I'd like to take a moment to talk about privacy preserving by default.
I don't intend for this to be a rant about current commercial decisions - instead I'd like it to be praise of what I think (and hope) is great design, and use it to try and set an example that other people can follow. I was talking with a friend recently, and he talked about how, ultimately, most people want personalization, they want ease of use, they want features from services and they're willing to give up their privacy in order to get those features. I don't disagree with either of his points - I agree with them entirely. But I challenge the assumption that getting those features, getting the ease of use requires giving up their data to a third party. And I instead pose the question: "If you can get the exact same feature, and it was provided in a privacy preserving way by say computing it locally on your phone - as opposed to bulk shipping your data out to a third party and having them analyze it on their servers. If you can get that exact same feature, I think everyone would prefer to get it in the privacy preserving way. So why not do that?"

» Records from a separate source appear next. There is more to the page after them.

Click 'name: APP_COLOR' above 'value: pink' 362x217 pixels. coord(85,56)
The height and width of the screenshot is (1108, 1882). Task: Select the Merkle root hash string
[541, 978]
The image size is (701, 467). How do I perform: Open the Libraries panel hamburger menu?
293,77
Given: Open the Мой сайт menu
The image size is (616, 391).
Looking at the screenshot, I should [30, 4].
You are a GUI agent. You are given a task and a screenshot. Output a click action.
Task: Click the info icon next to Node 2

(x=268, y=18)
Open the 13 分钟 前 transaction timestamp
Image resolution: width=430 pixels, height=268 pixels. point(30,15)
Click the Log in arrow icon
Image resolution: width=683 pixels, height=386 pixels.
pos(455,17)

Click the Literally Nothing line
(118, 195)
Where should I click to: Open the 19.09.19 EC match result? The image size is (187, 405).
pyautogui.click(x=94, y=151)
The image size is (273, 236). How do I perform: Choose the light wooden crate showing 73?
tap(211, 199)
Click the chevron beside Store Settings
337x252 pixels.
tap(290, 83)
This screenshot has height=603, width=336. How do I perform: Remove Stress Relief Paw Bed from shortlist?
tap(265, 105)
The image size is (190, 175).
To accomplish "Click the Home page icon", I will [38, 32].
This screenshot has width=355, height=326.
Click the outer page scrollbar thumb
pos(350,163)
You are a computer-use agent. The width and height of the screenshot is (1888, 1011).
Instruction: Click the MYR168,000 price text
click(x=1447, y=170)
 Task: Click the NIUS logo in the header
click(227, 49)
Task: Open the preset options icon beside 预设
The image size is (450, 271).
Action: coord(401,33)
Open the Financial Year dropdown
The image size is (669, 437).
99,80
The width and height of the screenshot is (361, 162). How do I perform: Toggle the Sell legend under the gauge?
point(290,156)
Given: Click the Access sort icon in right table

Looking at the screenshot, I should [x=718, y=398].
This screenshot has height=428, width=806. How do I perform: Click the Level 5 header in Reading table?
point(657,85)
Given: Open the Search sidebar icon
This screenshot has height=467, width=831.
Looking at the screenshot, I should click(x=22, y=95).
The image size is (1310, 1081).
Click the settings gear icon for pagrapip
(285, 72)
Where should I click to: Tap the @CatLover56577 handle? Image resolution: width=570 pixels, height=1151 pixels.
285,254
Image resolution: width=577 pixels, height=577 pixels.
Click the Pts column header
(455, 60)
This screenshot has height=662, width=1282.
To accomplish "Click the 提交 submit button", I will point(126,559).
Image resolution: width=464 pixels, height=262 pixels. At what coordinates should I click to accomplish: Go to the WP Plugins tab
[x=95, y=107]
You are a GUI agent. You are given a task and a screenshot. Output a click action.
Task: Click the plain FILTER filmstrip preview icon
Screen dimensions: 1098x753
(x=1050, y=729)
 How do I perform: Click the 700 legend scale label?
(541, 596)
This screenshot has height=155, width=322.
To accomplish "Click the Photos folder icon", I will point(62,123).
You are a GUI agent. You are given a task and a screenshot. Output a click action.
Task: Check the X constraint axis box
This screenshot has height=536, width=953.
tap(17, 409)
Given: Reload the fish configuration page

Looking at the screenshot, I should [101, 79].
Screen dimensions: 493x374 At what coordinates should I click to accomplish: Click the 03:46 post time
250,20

Let's talk about a heart attack I had recently.
I use Evernote. Flame me, whatever, I'm not using it for work or for sensitive things, I'm using it for gift ideas I see in stores and simple things. If there was something I could run myself that had a shiny mobile app and a web UI, I'd use that but there isn't so let's move on. I took a photo, while I was at THREADS today, and when I went to add it in Evernote I got this screen:
Note, I recreated this with a quick shot of my laptop
How, in the hell, did it know I was at THREADS.
Was it doing some sort of geolocation combined with local events? I was so disturbed by this I searched for it: evernote smart title1. This lead me to a blog post announcing the feature.
Now, when you create a new note and save it without giving the note a title, the app will assign a contextual title using calendar events, your location, note contents, and other information.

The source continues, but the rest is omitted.